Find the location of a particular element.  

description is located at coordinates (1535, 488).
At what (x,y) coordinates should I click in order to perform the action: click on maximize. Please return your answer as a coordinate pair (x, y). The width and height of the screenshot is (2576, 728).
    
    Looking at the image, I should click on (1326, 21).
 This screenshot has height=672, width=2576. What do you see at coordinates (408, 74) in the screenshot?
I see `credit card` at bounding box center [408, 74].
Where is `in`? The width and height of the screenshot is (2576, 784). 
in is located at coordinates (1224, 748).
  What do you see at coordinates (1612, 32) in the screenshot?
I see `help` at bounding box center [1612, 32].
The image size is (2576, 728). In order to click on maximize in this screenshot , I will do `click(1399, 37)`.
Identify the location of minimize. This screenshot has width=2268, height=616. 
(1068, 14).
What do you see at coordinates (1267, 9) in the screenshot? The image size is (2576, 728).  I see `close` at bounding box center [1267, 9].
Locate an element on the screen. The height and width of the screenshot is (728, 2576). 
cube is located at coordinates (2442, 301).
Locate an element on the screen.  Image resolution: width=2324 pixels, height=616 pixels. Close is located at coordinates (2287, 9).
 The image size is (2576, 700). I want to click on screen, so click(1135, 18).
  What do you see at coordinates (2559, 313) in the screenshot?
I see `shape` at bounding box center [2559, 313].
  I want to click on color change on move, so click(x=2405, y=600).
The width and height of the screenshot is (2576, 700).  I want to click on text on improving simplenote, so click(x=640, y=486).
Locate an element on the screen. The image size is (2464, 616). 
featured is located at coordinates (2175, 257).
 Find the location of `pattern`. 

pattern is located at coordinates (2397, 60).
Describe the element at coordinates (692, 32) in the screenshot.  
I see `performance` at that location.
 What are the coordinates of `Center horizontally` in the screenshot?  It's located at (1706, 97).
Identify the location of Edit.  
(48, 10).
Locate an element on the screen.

..............................

Task requirements: Return all of the data above again, line for line, without changing a single character.

Response below:
Find the location of a particular element.  

description is located at coordinates (1535, 488).
At what (x,y) coordinates should I click in order to perform the action: click on maximize. Please return your answer as a coordinate pair (x, y). The width and height of the screenshot is (2576, 728).
    
    Looking at the image, I should click on (1326, 21).
 This screenshot has height=672, width=2576. What do you see at coordinates (408, 74) in the screenshot?
I see `credit card` at bounding box center [408, 74].
Where is `in`? The width and height of the screenshot is (2576, 784). 
in is located at coordinates (1224, 748).
  What do you see at coordinates (1612, 32) in the screenshot?
I see `help` at bounding box center [1612, 32].
The image size is (2576, 728). In order to click on maximize in this screenshot , I will do `click(1399, 37)`.
Identify the location of minimize. This screenshot has width=2268, height=616. 
(1068, 14).
What do you see at coordinates (1267, 9) in the screenshot? The image size is (2576, 728).  I see `close` at bounding box center [1267, 9].
Locate an element on the screen. The height and width of the screenshot is (728, 2576). 
cube is located at coordinates (2442, 301).
Locate an element on the screen.  Image resolution: width=2324 pixels, height=616 pixels. Close is located at coordinates (2287, 9).
 The image size is (2576, 700). I want to click on screen, so click(1135, 18).
  What do you see at coordinates (2559, 313) in the screenshot?
I see `shape` at bounding box center [2559, 313].
  I want to click on color change on move, so click(x=2405, y=600).
The width and height of the screenshot is (2576, 700).  I want to click on text on improving simplenote, so click(x=640, y=486).
Locate an element on the screen. The image size is (2464, 616). 
featured is located at coordinates (2175, 257).
 Find the location of `pattern`. 

pattern is located at coordinates (2397, 60).
Describe the element at coordinates (692, 32) in the screenshot.  
I see `performance` at that location.
 What are the coordinates of `Center horizontally` in the screenshot?  It's located at (1706, 97).
Identify the location of Edit.  
(48, 10).
Locate an element on the screen.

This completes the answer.